Even though many people don’t like the Backseat freestyle because he’s rapping about silly stuff. It goes along with the story of him being young, having fun, and not having a care in the world just like many youth growing up. The street tracks are a reflection of Kendrick trying to become accepted by his peers. Songs such as Art of Peer Pressure is an introduction into the new world where the drug free and sober 17-year-old K.Dot is introduced into the chaos. , Money Trees where he talks about robbing houses and doing what he has to do to fit in whereas Good Kid is also a reflection of K.Dot’s conscience as he talks about the negativity behind gang culture. He knows what he’s doing is wrong and he’s trying to come accustomed to it but with all of his peers indulging in negativity. K.Dot is seemingly an angel in a devil’s world. MC Eiht also makes a surprise appearance on the track M.A.A.D City with his strongest performance in years.
Swimming Pools is still one of my favorite tracks on the album as he talks about the peer pressure of alcoholism and how he’s trying to avoid it. In today’s world of “Getting Wasted” Its pretty odd for an artist to talk about going against getting wasted but he does it in a way where straight edge listeners can actually relate to what he’s talking about. You also have songs such as Poetic Justice which pays ode to Janet Jackson where he spits about a chick he’s feeling in the story(Sherane) and it goes along with the story. Even simping Drake sounds pretty good on this as well. The other track titled Bitch Dont Kill My Vibe which is one of the moments where Kendrick introduces himself to the mainstream. You can easily tell he’s been listening to Andre 3000 as the course is heavily influential of something 3 stacks would have done. The same influence from 3 stacks can also be heard.
Sing for a Moment show’s how sharp of a prominent writer and storytelling Kendrick really is. WIthin 12 minutes He expresses the pain behind the perspective of characters from Dave’s Brother(A character in the film) Keisha(The character from Keisha’s story off Section 80) and from his prospective to the point where he sees the trouble the foul lifestyle of sex, drugs, guns and gangs can bring. Dying of Thirst is also a further reflection of him trying to remove himself from the gang life as he’s “tired of running and gunning” and ready for a change.

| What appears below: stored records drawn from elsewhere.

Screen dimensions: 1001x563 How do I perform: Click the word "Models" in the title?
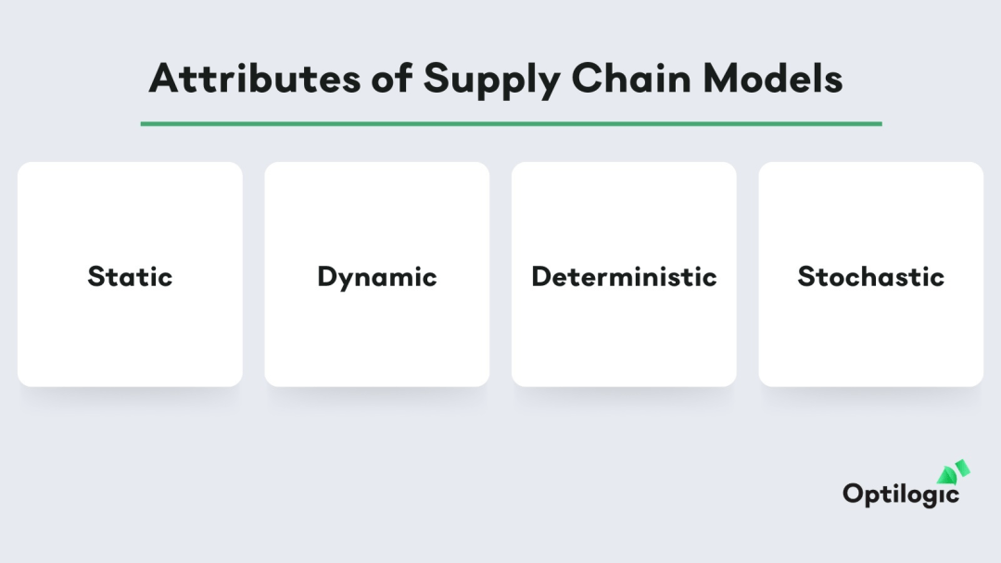tap(772, 79)
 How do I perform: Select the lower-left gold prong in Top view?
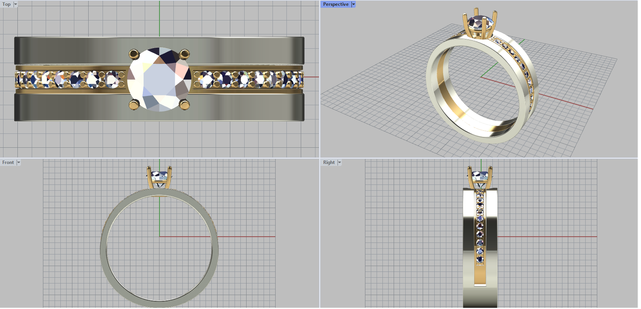(134, 105)
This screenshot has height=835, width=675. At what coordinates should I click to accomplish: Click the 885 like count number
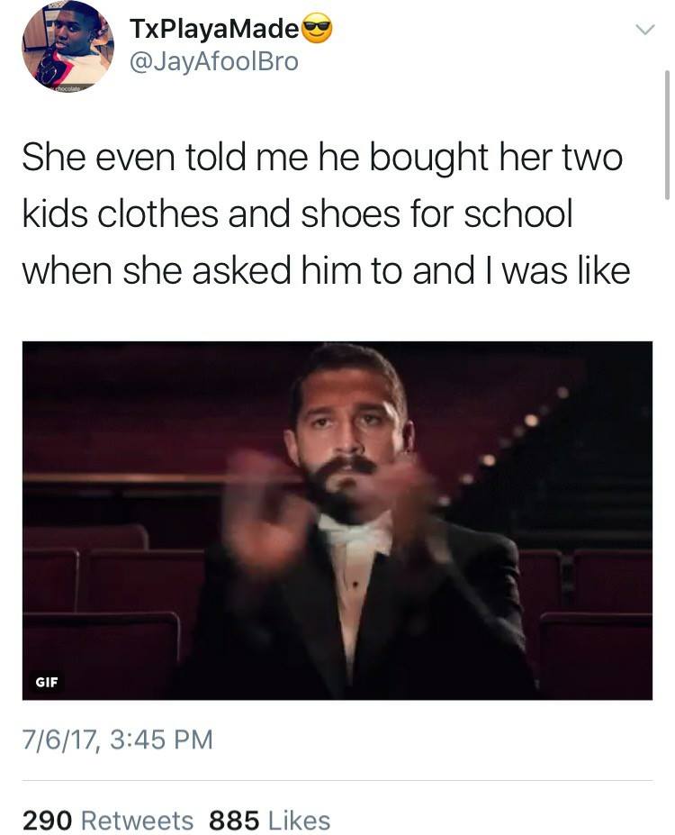234,820
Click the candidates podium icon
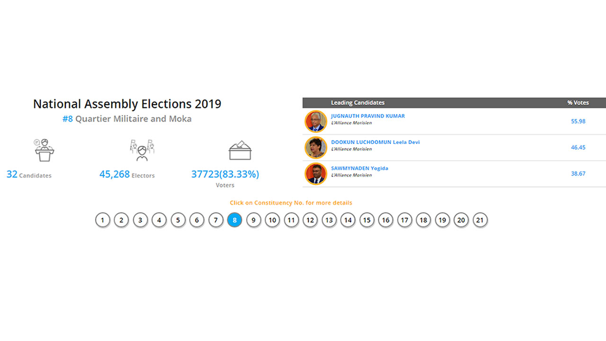 [45, 150]
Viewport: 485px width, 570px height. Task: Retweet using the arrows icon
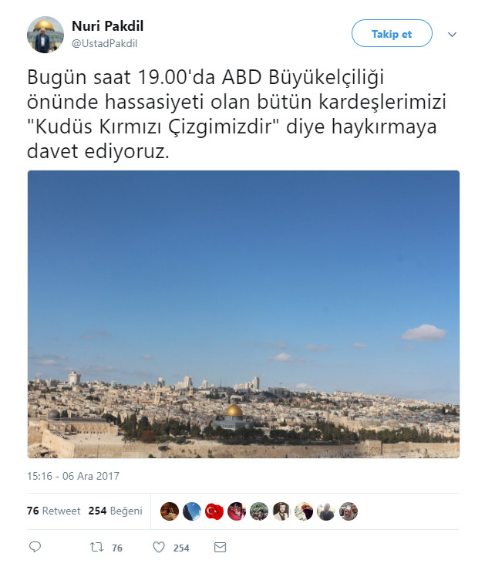[x=96, y=547]
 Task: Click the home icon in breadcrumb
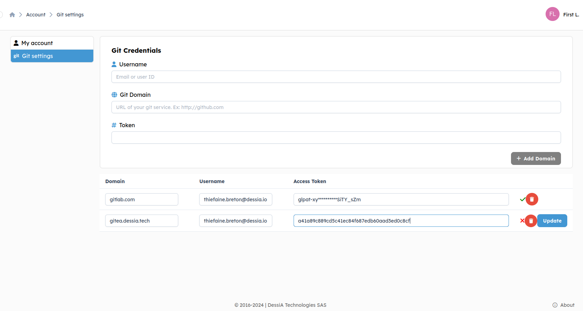coord(12,15)
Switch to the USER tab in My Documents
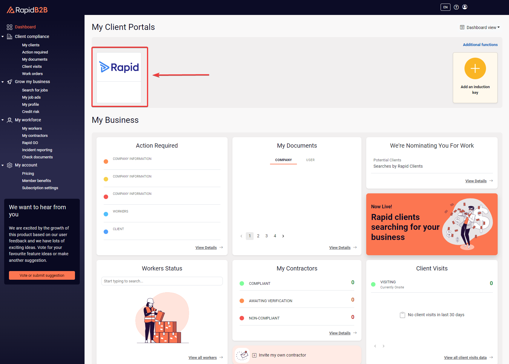Viewport: 509px width, 364px height. [x=310, y=160]

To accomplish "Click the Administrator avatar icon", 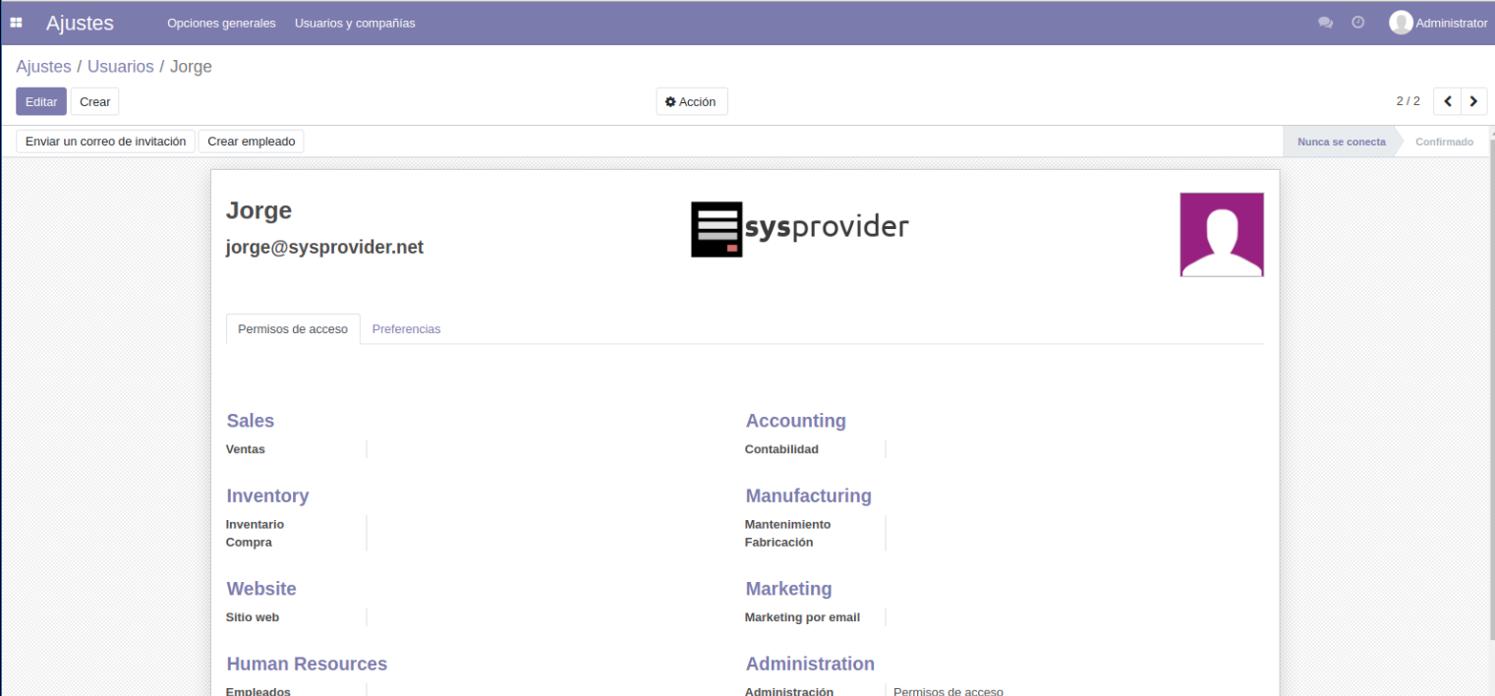I will coord(1400,23).
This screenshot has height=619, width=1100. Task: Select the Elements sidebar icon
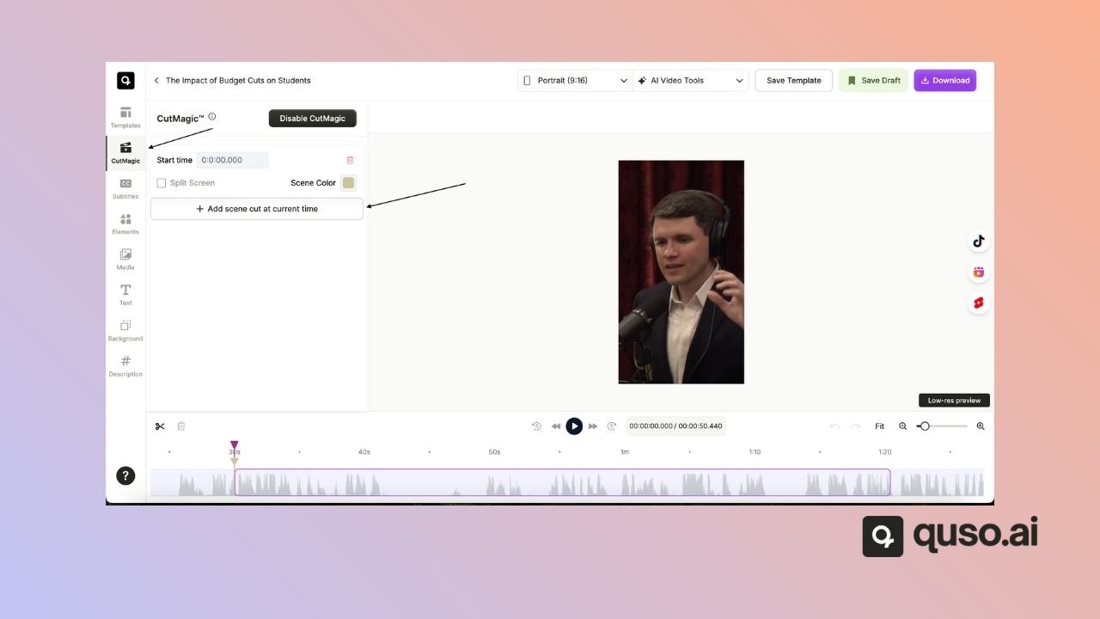[x=125, y=224]
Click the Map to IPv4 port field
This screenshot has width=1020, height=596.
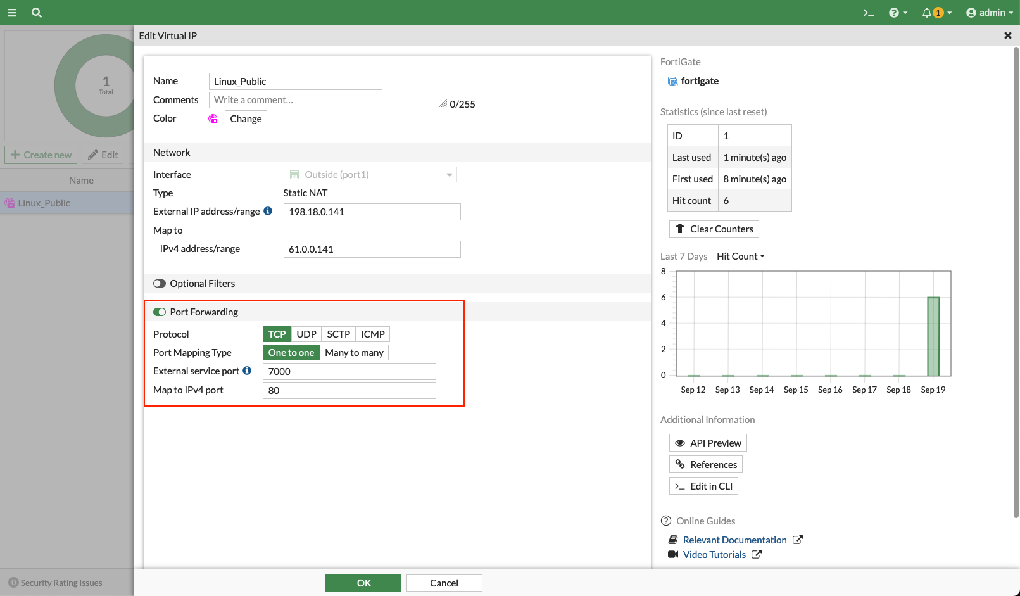click(349, 390)
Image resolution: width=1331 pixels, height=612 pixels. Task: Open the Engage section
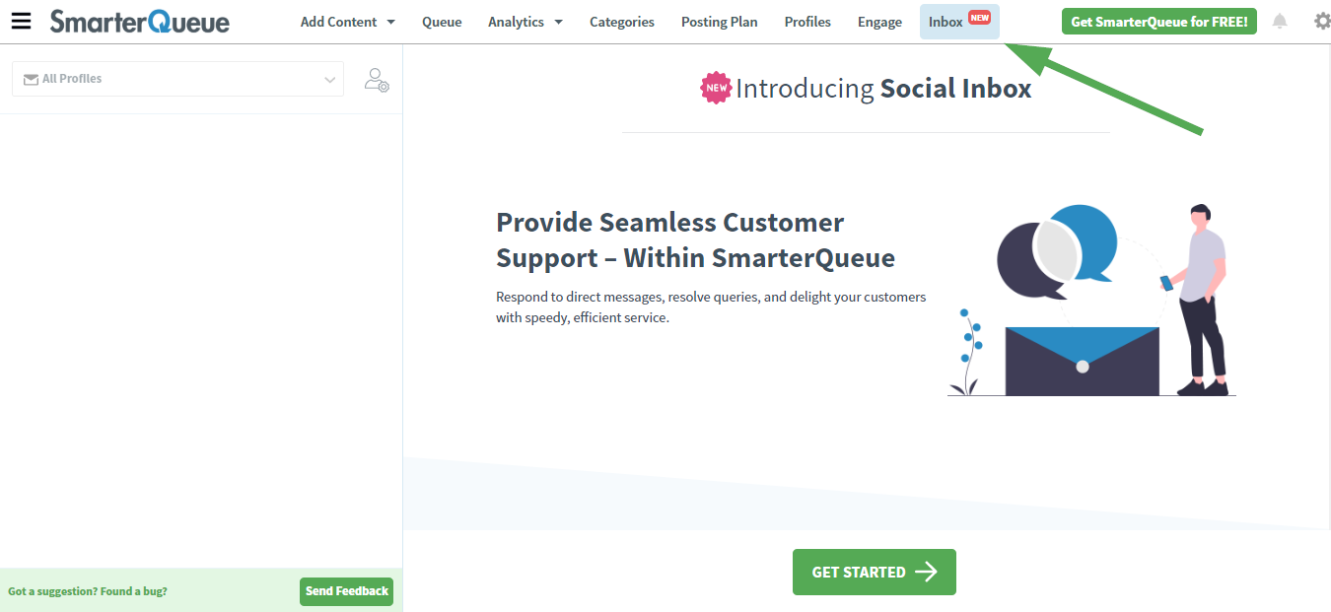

This is what makes Good Kid, M.A.A.D. City a special album. He not only talks about the excitement behind the wild hood lifestyle but he also talks about the negativity that comes with it. I’m pretty sure many people can relate to some of the songs on this album because there’s chances that they have went through it themselves. Even though there isn’t any Hi Power type joints on here, Perhaps we’re gonna see that in his next album. The goal was to introduce Kendrick and his story into the masses and from the phrase of his peers, fans, magazines, and soundscan numbers, It seems that they accomplished their mission.